■ Data extracted from a collection:
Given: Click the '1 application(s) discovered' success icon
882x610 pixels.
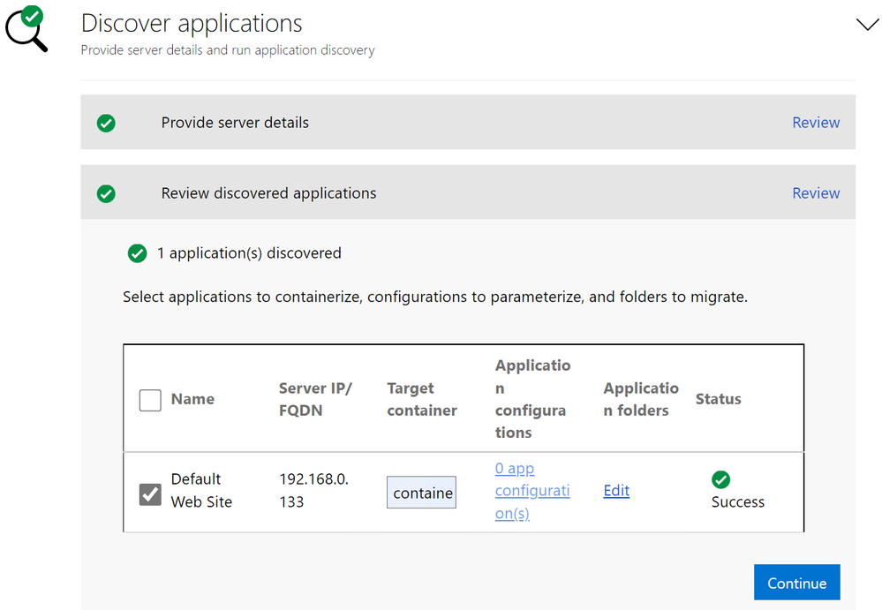Looking at the screenshot, I should click(137, 253).
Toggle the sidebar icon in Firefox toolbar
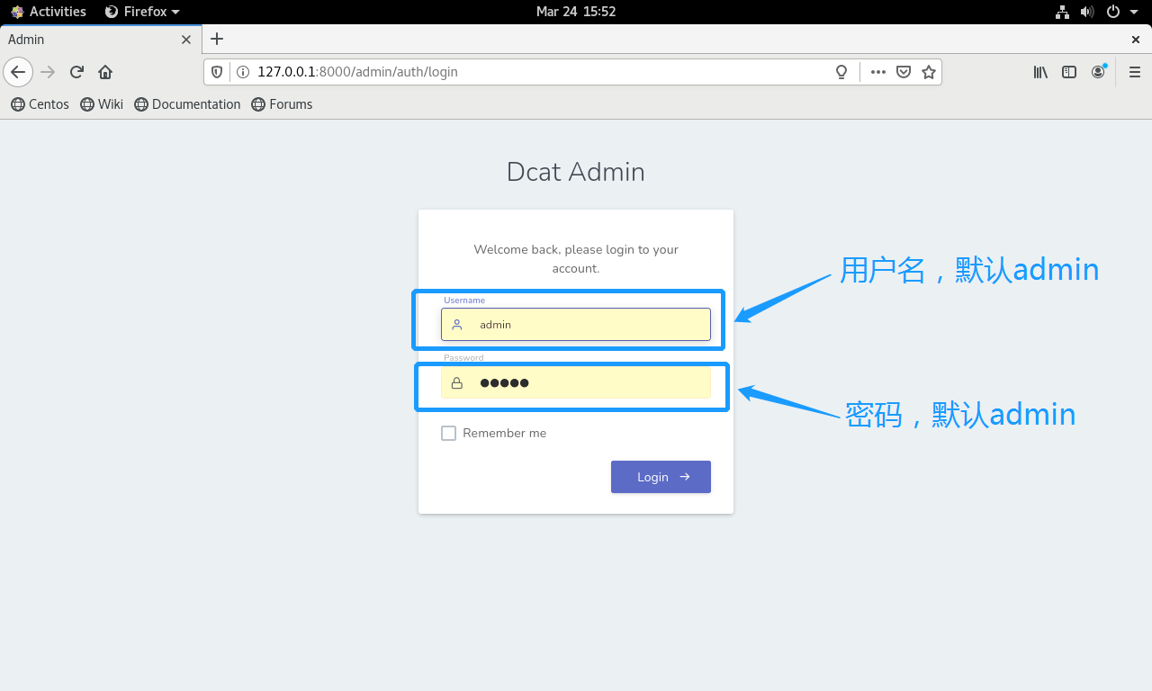The width and height of the screenshot is (1152, 691). tap(1069, 72)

■ The task:
All lines from the one holding "882x610 pixels." through the last line of the records need to be copied exactly, both ends included, and the pictures left behind.

■ Response for this exercise:
882x610 pixels.
Looking at the screenshot, I should click(137, 253).
Toggle the sidebar icon in Firefox toolbar
The width and height of the screenshot is (1152, 691). tap(1069, 72)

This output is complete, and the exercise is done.